Tannins are added for structure and adds complexity to your wine. Add it before or after fermentation. There is no set amount to add. Either add per recipe or according to your taste.

Any fruit with pectin (think jelly) requires pectic enzyme to break down the pectin in the fruit.
 
"add per recipe or according to your taste."
What taste does the tannin add to the wine? Like extra tannin will give your citrus wine a ______ taste, and less tannin will give your wine a _____ taste.
 
Tannin wil give your wine some extra byte.

However in a white wine there will be more acid as in a red wine and therefore one ever uses tannin in a white wine. It is overdoing things and you would not like it. So it is a no-go in a citrus wine.

To see what pectic enzymes do read this:
http://wijnmaker.blogspot.nl/2008/02/het-belang-van-pecto-enzymen-need-for.html

and this
http://wijnmaker.blogspot.nl/2008/01/avonturen-op-het-pecto-pad-deel-2.html

and this
http://www.wijnmaker.blogspot.nl/2011/08/jam-en-pecto-enzymen-jam-and-pectic.html

Luc
 
douglasj said:
"add per recipe or according to your taste."
What taste does the tannin add to the wine? Like extra tannin will give your citrus wine a ______ taste, and less tannin will give your wine a _____ taste.

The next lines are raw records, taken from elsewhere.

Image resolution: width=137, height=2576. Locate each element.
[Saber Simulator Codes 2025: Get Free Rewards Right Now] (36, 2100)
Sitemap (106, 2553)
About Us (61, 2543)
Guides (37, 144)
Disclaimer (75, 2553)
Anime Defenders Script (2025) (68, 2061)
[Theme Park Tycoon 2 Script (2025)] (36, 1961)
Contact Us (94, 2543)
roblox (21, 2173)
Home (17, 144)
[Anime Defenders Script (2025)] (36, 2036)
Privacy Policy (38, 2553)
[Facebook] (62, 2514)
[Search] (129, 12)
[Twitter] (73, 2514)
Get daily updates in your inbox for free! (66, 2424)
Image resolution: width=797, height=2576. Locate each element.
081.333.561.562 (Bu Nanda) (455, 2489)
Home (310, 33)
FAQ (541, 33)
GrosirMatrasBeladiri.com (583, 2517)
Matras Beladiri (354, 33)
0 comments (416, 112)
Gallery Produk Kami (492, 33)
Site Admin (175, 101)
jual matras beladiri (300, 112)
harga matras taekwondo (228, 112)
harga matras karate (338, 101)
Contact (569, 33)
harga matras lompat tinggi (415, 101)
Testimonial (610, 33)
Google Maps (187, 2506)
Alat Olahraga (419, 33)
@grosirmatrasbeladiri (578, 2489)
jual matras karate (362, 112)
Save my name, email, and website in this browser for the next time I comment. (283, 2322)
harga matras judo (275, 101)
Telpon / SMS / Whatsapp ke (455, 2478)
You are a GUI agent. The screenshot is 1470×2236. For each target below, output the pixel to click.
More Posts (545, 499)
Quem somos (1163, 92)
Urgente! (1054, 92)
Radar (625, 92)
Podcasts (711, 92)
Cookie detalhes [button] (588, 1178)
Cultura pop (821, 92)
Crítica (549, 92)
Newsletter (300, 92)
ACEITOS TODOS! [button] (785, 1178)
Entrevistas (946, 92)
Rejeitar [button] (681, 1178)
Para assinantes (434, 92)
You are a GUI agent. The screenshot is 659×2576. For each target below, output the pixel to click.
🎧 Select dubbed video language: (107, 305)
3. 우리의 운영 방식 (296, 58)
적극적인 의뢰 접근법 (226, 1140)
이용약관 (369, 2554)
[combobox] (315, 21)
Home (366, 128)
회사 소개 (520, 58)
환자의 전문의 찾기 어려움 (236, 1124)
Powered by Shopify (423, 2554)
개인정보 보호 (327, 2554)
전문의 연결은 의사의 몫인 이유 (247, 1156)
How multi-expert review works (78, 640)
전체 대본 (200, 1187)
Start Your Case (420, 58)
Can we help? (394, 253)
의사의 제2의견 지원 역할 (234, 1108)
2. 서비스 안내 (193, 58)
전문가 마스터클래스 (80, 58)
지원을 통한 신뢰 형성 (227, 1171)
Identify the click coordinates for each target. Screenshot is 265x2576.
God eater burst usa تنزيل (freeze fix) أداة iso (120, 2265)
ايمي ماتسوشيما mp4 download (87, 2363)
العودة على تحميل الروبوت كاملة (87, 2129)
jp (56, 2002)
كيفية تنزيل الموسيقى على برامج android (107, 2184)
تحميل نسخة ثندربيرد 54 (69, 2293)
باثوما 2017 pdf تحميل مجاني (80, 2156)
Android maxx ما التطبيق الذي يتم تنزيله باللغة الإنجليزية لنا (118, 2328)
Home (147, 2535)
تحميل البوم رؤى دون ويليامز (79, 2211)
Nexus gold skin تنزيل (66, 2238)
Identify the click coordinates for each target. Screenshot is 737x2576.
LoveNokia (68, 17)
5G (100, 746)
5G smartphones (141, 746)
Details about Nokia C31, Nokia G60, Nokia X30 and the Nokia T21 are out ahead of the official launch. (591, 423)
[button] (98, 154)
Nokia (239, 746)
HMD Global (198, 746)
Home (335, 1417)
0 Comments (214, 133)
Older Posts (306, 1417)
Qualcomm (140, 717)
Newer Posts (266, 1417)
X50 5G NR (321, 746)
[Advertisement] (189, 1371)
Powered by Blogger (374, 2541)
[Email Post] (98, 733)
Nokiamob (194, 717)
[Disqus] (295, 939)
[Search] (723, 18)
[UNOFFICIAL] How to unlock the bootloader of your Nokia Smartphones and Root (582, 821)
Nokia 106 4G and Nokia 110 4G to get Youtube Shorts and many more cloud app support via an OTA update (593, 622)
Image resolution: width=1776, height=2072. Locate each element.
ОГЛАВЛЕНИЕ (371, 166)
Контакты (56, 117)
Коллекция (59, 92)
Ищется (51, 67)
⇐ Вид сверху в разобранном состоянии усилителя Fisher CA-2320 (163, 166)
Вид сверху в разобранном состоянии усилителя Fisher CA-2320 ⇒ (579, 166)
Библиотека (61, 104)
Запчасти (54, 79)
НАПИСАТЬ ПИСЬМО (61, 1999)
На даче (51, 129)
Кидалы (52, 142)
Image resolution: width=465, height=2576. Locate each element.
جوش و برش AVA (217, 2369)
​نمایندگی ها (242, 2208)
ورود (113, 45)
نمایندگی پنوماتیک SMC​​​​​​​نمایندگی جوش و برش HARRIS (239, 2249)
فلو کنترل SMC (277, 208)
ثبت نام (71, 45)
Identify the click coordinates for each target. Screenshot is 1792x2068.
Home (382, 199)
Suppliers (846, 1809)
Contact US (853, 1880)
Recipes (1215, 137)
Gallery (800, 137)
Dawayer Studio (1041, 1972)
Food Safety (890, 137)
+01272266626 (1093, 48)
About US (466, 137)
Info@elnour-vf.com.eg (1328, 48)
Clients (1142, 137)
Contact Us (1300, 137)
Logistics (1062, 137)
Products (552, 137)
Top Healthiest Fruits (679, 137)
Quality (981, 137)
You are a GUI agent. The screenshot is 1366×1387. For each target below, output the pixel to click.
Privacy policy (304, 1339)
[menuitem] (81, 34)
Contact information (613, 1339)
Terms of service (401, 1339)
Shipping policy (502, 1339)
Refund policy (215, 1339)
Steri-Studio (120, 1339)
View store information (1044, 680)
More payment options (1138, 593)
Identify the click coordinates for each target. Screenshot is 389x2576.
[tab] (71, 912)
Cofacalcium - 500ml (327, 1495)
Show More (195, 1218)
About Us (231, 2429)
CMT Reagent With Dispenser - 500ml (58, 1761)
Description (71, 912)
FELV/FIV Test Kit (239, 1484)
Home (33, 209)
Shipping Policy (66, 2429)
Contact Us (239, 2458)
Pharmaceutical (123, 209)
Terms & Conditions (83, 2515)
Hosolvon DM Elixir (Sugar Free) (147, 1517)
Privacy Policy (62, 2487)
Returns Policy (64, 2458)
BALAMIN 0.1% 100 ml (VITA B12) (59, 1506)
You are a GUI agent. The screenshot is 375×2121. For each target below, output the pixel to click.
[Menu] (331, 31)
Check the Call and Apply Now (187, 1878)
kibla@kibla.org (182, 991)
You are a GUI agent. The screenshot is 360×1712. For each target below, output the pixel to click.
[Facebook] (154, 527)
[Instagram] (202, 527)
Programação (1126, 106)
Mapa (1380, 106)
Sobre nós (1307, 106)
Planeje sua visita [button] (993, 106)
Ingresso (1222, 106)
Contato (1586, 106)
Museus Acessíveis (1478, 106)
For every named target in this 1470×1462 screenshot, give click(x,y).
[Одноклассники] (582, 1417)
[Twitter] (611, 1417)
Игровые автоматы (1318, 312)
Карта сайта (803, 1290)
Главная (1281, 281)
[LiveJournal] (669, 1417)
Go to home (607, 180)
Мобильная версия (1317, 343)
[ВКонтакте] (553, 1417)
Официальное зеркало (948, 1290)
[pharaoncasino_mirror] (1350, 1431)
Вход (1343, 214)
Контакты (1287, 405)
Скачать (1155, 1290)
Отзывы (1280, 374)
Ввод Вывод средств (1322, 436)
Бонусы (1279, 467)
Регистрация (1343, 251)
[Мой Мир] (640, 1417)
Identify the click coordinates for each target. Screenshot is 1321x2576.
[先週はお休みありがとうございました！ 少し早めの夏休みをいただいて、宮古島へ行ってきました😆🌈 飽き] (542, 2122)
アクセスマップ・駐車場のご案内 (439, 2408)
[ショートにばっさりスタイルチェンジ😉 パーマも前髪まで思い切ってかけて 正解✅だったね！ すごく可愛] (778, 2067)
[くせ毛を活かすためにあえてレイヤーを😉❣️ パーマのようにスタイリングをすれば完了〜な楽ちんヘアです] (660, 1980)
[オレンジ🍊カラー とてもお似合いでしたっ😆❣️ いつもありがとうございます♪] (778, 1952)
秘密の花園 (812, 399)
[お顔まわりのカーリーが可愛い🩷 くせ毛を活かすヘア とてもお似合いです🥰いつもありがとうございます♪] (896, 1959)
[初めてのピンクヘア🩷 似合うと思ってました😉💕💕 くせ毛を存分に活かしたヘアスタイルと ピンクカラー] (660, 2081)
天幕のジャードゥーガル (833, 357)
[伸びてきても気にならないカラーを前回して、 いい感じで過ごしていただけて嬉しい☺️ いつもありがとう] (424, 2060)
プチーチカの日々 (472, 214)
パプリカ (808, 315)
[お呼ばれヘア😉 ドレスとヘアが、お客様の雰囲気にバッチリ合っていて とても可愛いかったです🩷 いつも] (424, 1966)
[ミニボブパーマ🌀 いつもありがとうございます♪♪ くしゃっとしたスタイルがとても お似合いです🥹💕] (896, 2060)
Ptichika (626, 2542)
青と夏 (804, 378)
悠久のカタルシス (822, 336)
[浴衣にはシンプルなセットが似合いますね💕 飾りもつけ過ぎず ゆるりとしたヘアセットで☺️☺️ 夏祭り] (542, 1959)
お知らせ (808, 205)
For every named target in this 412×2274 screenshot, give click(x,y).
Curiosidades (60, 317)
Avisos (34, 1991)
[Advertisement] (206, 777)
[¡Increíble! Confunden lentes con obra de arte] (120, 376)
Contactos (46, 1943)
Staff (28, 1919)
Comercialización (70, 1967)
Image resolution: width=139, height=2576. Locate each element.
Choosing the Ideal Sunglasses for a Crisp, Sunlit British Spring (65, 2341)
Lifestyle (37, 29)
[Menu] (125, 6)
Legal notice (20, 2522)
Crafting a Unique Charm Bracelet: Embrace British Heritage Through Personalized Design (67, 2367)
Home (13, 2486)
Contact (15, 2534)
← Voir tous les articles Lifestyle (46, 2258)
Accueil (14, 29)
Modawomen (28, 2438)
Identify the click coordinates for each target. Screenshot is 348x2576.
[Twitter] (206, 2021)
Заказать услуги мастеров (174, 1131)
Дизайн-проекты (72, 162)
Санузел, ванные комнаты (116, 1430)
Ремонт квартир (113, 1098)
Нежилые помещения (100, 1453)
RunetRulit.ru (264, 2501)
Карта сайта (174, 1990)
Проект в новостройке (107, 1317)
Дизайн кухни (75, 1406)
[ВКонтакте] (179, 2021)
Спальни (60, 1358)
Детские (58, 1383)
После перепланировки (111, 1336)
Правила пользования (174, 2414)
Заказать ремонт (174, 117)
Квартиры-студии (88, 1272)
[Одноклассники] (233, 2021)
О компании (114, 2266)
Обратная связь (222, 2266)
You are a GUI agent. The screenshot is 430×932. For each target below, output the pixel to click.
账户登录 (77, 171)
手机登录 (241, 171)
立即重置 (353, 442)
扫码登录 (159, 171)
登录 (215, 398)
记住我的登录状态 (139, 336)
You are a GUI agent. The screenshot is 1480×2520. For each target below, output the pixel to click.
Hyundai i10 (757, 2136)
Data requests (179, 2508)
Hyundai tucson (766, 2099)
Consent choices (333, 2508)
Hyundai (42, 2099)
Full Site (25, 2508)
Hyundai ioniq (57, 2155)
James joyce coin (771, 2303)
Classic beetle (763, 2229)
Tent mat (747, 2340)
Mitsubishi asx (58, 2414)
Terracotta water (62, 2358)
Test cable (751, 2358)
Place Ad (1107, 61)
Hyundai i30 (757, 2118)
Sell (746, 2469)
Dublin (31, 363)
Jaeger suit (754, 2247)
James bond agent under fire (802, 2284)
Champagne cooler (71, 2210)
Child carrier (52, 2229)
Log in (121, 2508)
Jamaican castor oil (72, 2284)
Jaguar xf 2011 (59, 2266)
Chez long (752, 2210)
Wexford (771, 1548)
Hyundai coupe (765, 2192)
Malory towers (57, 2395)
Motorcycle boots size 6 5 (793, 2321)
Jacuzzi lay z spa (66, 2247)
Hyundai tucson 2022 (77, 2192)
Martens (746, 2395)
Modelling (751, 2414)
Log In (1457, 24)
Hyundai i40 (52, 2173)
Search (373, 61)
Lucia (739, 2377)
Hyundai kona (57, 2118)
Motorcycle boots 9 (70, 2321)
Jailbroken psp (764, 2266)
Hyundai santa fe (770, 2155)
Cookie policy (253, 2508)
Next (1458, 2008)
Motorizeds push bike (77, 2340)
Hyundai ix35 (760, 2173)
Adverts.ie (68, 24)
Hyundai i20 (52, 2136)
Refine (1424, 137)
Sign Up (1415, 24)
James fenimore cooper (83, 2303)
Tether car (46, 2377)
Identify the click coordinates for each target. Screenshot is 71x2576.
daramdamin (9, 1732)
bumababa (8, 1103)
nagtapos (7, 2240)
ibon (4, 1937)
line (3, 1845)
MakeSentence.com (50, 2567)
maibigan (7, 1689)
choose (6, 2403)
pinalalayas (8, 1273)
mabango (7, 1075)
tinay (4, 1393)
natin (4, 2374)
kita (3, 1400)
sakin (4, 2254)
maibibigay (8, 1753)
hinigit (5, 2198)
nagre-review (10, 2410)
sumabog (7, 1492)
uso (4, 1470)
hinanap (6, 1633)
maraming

Drink a heavy red like a Merlot then a light bodied red like a Pinot Noir. The Merlot will have more tannins.

Tannins will give "bite" as others have said, but is a bit different than an acidic bite.

For a citrus wine, I'd start with a 1/4 tsp of tannin powder per gallon and see what it does for taste.
Scale it down if you do a small sample.
 
Luc, those were excellent articles and some of the other article I found there were also very informative, thanks for those,I really appreciated them.

I guess I'm going to have go out and buy some different types of wines for testing/sampling purposes, my wife is the big wine fan here, I like my wines sweet and fruity, her... Not so much.

I found out last night that a search on this forum from my pc, was a lot better than a search from my ipad app, for some reason....... Anyone else seen this?